***** Exercise materials

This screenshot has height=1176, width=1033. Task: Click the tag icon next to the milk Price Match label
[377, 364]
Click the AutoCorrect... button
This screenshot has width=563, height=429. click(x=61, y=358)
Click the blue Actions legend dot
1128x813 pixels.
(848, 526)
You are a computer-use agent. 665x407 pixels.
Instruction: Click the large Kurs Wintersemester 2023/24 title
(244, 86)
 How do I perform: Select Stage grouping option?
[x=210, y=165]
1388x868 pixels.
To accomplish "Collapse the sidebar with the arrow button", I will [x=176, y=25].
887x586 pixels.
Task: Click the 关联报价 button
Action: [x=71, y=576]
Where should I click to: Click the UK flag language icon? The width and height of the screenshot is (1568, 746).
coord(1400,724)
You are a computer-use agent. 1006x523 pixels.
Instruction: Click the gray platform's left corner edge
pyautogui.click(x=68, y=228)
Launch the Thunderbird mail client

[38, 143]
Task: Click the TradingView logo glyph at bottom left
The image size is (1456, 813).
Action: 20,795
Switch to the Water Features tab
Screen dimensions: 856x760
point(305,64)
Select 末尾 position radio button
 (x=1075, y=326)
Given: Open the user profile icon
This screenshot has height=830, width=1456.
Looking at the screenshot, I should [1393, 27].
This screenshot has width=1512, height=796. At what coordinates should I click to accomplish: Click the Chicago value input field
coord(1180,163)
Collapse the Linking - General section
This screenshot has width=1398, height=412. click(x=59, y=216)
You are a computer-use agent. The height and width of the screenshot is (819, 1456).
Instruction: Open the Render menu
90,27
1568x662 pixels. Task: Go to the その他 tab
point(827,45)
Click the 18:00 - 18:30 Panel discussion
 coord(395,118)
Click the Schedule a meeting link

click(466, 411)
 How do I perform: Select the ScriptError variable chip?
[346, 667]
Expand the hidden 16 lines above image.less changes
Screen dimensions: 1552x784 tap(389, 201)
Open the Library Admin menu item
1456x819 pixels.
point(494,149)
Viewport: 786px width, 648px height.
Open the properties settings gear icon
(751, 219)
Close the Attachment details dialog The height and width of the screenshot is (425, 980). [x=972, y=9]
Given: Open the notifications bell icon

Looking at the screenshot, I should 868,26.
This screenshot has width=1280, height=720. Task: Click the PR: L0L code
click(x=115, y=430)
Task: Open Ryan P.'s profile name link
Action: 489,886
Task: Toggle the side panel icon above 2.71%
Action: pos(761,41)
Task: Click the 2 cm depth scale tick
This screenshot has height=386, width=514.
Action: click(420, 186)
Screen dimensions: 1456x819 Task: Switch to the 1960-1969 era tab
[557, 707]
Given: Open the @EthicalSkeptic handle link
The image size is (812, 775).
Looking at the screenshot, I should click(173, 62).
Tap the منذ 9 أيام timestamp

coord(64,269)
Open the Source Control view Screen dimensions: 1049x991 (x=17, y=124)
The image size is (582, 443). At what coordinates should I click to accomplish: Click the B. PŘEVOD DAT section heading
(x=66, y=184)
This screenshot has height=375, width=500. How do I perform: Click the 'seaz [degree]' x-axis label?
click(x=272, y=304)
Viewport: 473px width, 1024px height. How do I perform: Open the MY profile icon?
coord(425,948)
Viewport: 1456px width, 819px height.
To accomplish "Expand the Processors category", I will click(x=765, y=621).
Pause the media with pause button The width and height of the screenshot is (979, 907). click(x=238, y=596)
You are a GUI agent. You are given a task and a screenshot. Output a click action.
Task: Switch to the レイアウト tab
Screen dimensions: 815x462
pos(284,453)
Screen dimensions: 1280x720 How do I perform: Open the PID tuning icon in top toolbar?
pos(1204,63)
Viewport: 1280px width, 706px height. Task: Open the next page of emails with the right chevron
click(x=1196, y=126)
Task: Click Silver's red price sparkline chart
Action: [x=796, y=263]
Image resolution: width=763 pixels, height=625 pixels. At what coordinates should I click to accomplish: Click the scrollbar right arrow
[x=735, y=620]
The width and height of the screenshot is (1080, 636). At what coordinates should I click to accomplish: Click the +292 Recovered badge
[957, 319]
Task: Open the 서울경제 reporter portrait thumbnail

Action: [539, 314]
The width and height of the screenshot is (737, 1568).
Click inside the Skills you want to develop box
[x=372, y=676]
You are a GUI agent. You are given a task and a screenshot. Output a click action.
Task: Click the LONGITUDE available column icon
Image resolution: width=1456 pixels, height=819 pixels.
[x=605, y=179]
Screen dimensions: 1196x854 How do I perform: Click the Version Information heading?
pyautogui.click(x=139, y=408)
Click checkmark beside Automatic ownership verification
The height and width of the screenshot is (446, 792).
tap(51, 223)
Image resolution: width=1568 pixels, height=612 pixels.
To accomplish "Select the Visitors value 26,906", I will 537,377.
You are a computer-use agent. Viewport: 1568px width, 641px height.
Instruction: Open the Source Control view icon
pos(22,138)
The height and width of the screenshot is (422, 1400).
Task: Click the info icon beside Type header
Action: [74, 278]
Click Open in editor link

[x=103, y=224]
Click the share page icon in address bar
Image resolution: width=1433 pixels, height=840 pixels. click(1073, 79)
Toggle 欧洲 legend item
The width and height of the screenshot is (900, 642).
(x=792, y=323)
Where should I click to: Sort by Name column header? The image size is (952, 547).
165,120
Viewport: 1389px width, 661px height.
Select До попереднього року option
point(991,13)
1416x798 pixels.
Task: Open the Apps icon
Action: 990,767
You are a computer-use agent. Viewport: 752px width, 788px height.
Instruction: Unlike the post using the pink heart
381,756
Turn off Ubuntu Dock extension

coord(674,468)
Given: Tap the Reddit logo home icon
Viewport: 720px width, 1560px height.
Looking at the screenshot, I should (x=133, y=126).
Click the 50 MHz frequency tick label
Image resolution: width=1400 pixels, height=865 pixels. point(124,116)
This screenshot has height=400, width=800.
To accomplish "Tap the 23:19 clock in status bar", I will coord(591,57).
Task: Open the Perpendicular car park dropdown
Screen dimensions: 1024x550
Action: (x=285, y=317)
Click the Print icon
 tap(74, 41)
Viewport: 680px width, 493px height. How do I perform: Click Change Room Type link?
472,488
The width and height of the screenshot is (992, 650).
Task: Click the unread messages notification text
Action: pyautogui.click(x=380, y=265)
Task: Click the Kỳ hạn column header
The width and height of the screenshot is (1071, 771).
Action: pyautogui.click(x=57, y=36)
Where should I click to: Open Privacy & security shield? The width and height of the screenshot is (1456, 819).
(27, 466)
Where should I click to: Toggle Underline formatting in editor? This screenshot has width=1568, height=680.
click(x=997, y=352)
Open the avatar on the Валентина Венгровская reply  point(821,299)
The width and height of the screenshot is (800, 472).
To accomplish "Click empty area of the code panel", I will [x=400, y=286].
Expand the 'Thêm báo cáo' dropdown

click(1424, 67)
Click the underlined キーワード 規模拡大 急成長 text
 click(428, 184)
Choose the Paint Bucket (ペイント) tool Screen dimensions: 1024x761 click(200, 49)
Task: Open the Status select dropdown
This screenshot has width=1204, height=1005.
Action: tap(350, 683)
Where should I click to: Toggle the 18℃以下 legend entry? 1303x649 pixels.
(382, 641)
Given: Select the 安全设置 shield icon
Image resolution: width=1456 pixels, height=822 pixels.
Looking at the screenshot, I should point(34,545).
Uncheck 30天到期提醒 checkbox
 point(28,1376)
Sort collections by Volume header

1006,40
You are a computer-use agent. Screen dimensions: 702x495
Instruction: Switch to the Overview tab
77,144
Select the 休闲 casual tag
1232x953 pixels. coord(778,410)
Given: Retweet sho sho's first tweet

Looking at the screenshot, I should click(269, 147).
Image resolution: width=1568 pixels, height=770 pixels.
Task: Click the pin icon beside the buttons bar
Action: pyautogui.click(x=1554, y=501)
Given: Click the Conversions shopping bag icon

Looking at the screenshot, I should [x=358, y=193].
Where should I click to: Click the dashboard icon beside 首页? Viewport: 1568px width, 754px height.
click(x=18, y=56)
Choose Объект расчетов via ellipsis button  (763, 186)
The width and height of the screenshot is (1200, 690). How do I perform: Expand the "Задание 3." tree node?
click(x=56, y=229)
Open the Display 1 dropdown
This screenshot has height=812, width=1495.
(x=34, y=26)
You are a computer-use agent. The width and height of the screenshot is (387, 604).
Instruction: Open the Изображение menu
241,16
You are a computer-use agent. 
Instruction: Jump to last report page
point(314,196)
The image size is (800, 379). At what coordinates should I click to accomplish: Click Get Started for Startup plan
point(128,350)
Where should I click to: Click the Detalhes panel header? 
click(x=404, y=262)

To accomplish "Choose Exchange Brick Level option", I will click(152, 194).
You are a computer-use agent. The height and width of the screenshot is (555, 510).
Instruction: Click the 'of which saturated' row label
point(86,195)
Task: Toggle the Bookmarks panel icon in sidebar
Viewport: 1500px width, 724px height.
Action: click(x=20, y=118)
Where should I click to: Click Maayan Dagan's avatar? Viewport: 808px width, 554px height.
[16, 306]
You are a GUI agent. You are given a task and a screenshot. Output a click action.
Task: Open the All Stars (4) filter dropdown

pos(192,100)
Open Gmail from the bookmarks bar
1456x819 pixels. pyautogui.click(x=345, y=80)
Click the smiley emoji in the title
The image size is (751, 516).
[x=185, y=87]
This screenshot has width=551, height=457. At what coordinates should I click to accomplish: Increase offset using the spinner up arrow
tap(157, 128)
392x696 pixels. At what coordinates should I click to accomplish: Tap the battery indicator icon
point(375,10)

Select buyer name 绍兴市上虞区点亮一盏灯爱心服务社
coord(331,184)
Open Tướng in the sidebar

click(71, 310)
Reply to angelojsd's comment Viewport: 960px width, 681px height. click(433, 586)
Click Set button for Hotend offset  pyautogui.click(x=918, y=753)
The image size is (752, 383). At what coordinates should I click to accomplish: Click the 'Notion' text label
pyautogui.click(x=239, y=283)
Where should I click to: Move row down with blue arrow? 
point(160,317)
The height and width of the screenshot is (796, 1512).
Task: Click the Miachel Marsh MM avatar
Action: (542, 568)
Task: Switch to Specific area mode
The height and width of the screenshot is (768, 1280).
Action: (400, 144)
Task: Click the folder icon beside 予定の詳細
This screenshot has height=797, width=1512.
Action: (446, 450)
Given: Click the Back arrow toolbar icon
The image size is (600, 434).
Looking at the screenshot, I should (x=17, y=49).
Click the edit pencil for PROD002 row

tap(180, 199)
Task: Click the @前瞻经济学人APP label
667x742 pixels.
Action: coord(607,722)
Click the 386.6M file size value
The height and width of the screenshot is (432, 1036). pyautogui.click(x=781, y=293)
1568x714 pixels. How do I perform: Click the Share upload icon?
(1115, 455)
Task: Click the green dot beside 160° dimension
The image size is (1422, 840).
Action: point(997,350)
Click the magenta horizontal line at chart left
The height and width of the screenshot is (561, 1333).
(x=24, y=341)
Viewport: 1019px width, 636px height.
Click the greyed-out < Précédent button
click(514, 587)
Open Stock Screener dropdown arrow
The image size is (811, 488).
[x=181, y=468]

**********

What to work on
Copy the records verbatim, beginning with the line that contains "Choose the Paint" and continuing through the line that contains "Looking at the screenshot, I should [x=358, y=193].".

Finished task
Choose the Paint Bucket (ペイント) tool Screen dimensions: 1024x761 click(200, 49)
Task: Open the Status select dropdown
This screenshot has width=1204, height=1005.
Action: tap(350, 683)
Where should I click to: Toggle the 18℃以下 legend entry? 1303x649 pixels.
(382, 641)
Given: Select the 安全设置 shield icon
Image resolution: width=1456 pixels, height=822 pixels.
Looking at the screenshot, I should point(34,545).
Uncheck 30天到期提醒 checkbox
 point(28,1376)
Sort collections by Volume header

1006,40
You are a computer-use agent. Screen dimensions: 702x495
Instruction: Switch to the Overview tab
77,144
Select the 休闲 casual tag
1232x953 pixels. coord(778,410)
Given: Retweet sho sho's first tweet

Looking at the screenshot, I should click(269, 147).
Image resolution: width=1568 pixels, height=770 pixels.
Task: Click the pin icon beside the buttons bar
Action: pyautogui.click(x=1554, y=501)
Given: Click the Conversions shopping bag icon

Looking at the screenshot, I should [x=358, y=193].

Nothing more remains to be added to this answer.